MLS is a very in-demand profession. Across the nation, there were 337,800 jobs in MLS in 2019, according to the U.S. Bureau of Labor and Statistics. The projected growth rate from 2019 to 2029 is 7%, which is faster than the average 3.7% rate for all occupations. 

Students in the accelerated program complete their degree in 16 months, allowing them to graduate and start working in December instead of May. The demand for MLS professionals across the country has become increasingly higher over the years.

“We saw a need. We kept hearing … that this is a forever-problem,”  Pinto said about the growing demand.

MLS faculty proposed the accelerated program to the Board of Regents for approval and received it in July. The first group of students in the accelerated track started in August. 

The MLS program admits 24 students each year. There are now three tracks for students: the standard on-campus program, the Upward Mobility program for those already employed in a lab and the accelerated program.  

 Students need 90 general credits or a bachelor’s degree in order to apply and be admitted to the program. The first two semesters of the accelerated track are online, which is an added benefit to some. 

 “Even if the pandemic hadn’t come around and they had this program, it would have been my first option,” Faith Fast, a student in the accelerated program, said. “I really like taking the online courses. I’m a non-traditional student, so I can’t be on campus in Brookings for an extended time, so this is just perfect for me.” 

 Fast currently lives in Iowa and said her favorite part of the program so far is the online labs.

 “It’s really cool. It looks just like I’m looking under the microscope,” she said. 

Her courses will continue during the summer with on-campus labs. Then, Fast and others in the accelerated program will start their clinicals at a hospital in August.  

Stacie Lansink, MLS program director, healthcare has always relied on lab professionals since lab results make up 70-80% of a patient’s medical history.  

“It was a great feeling to know we could start something like this and be recognized,” Lansink said about the program’s ranking. 

Lansink talked about how having to move online last spring helped prepare them for the accelerated online program. SDSU has the only accredited MLS program in the state, and the program sees 100% job placement for its students immediately after they graduate.    

The MLS program as a whole was also ranked third in the U.S. for Best Value by College Factual and 18th for highest-paid graduates.  

The pandemic has also brought the profession of MLS, which is often behind-the-scenes, to the forefront. 

“I think one of the things we have noticed, especially with COVID-19, is just a recognition for the role of the people that are in these ’spacesuits’ on television that are testing everyone,” Pinto said.

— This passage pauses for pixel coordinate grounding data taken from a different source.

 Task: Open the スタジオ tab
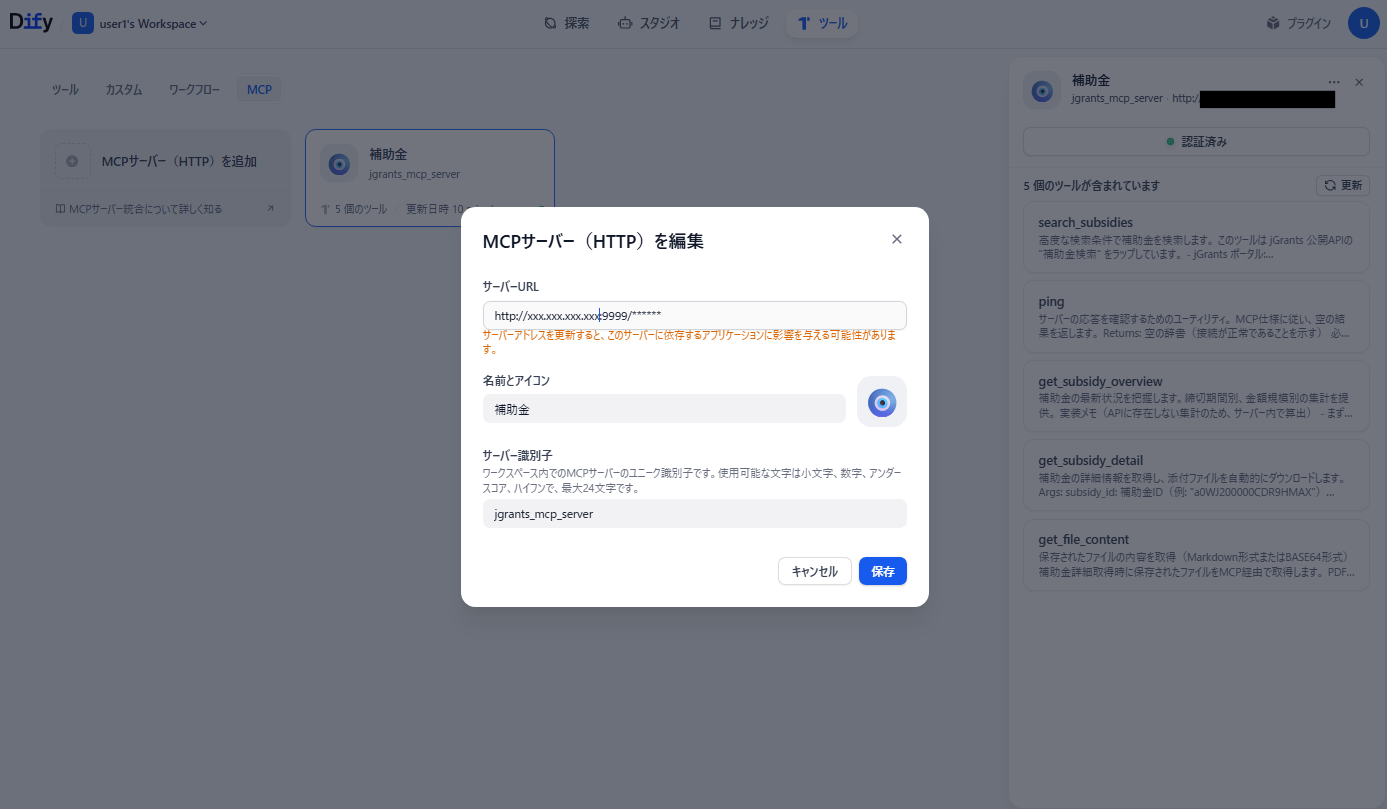tap(649, 23)
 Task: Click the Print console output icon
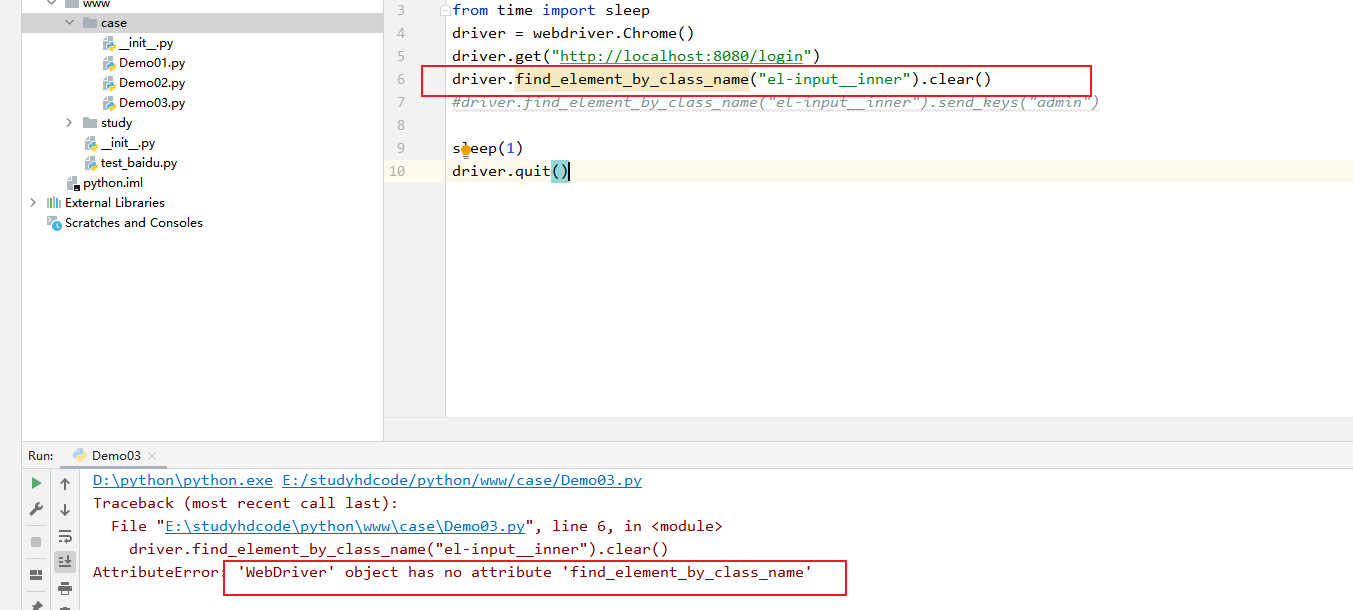click(x=64, y=588)
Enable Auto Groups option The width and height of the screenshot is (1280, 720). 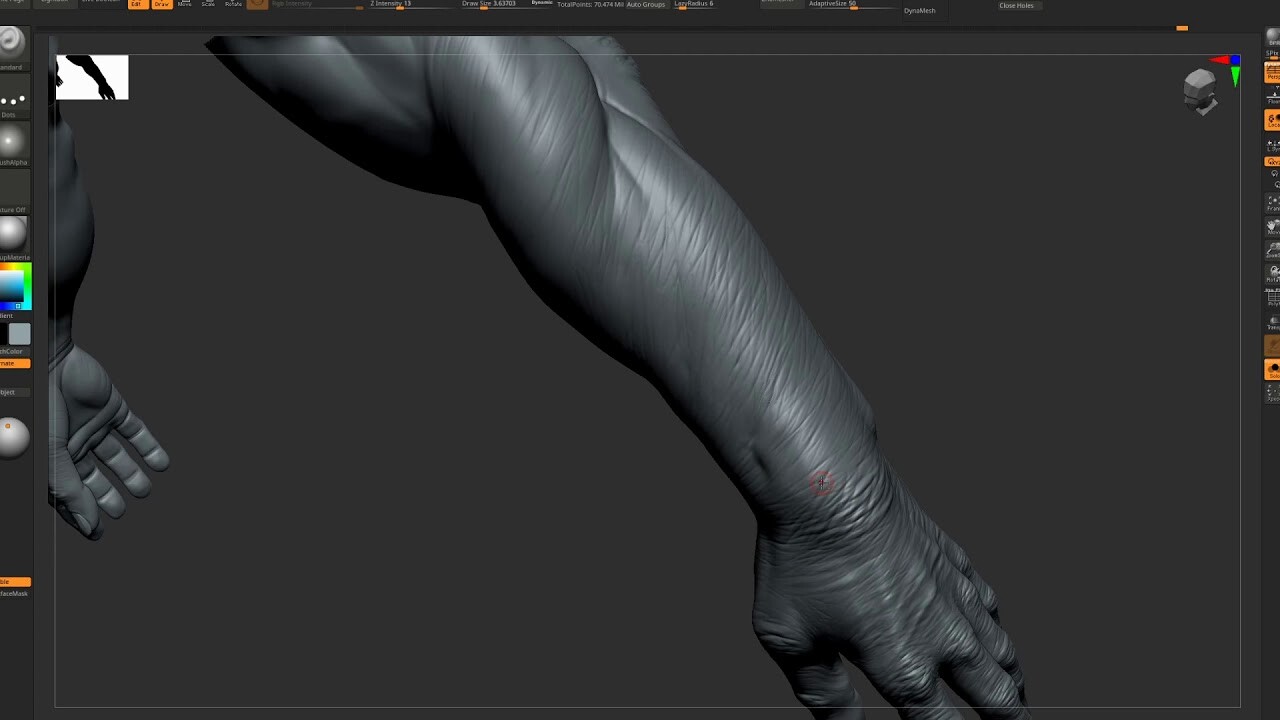[645, 4]

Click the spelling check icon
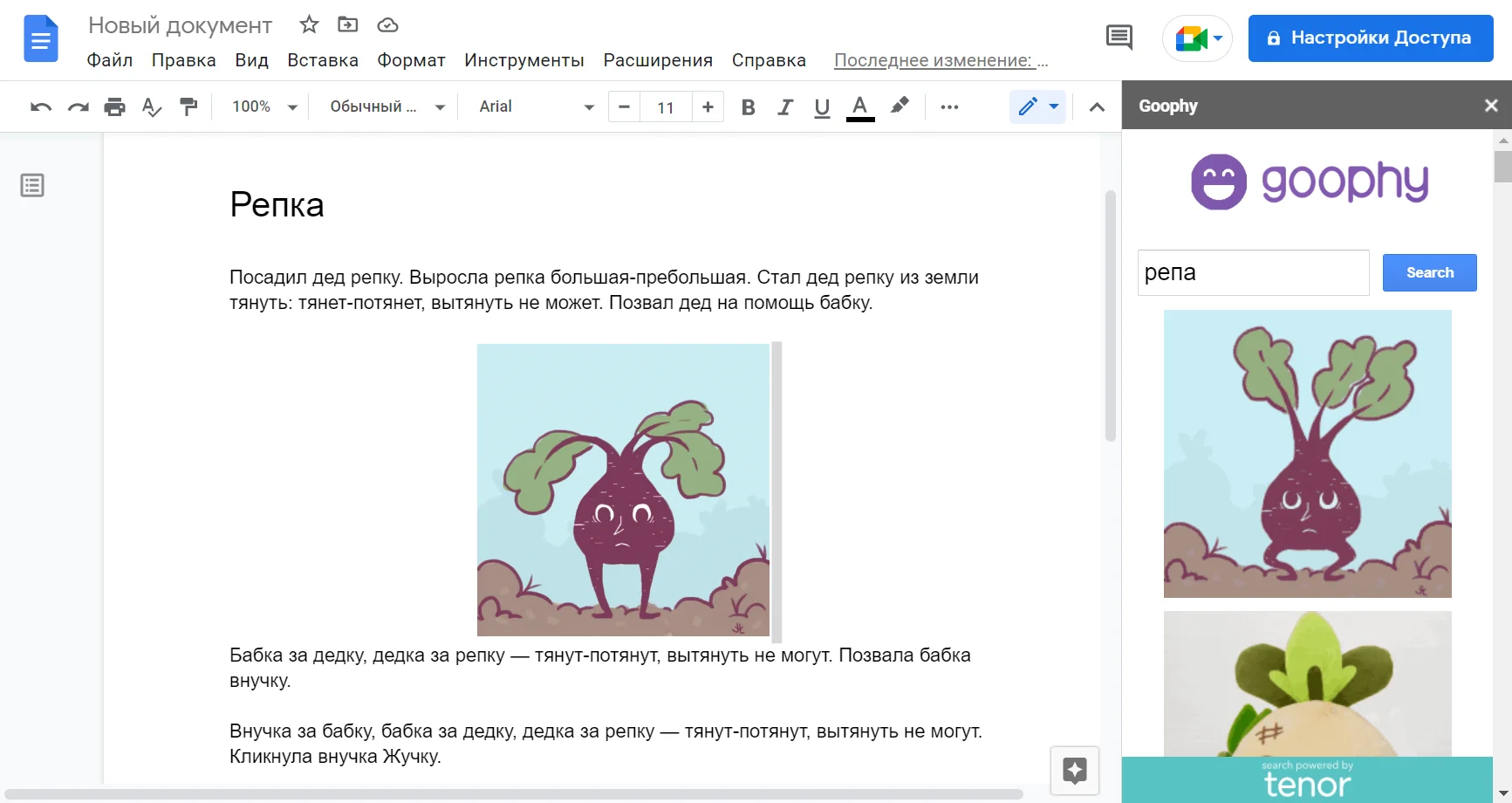(152, 107)
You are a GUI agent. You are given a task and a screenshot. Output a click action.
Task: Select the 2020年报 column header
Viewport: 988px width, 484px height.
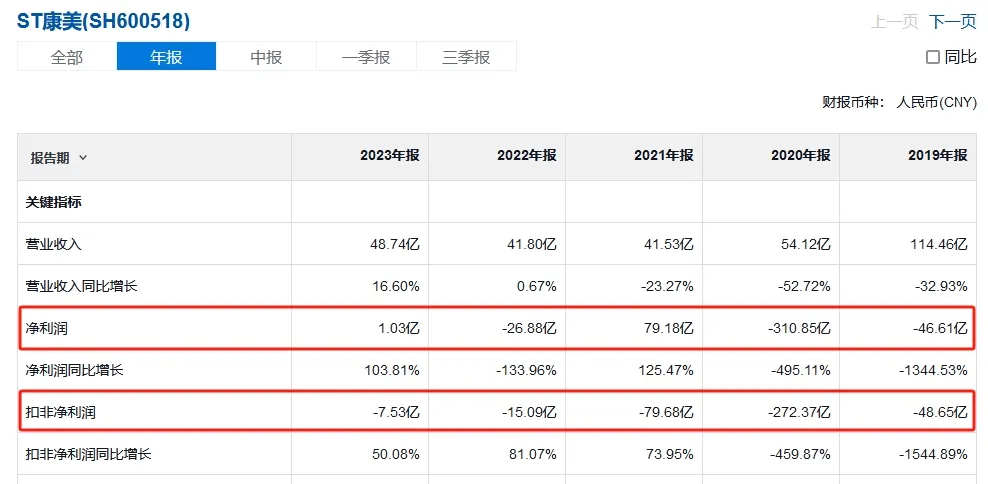point(801,156)
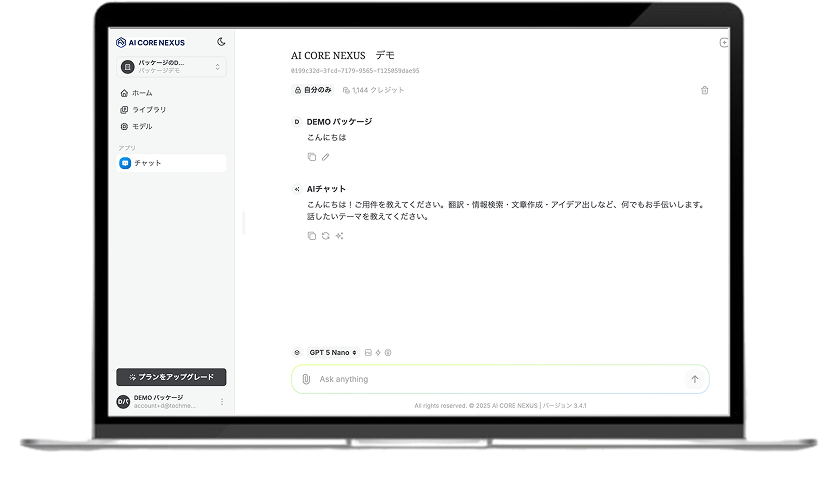839x495 pixels.
Task: Toggle dark mode with the moon icon
Action: tap(221, 42)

The same is true locally, as many MLS students have had the opportunity to do COVID-19 collections. 

“A lot of us are front-line workers,” Lansink said. 

Even before COVID-19, there has been a national workforce shortage for medical lab professions, making the MLS program all the more important now. Pinto hopes that in the future, SDSU will be able to expand the program to meet the ever-growing need.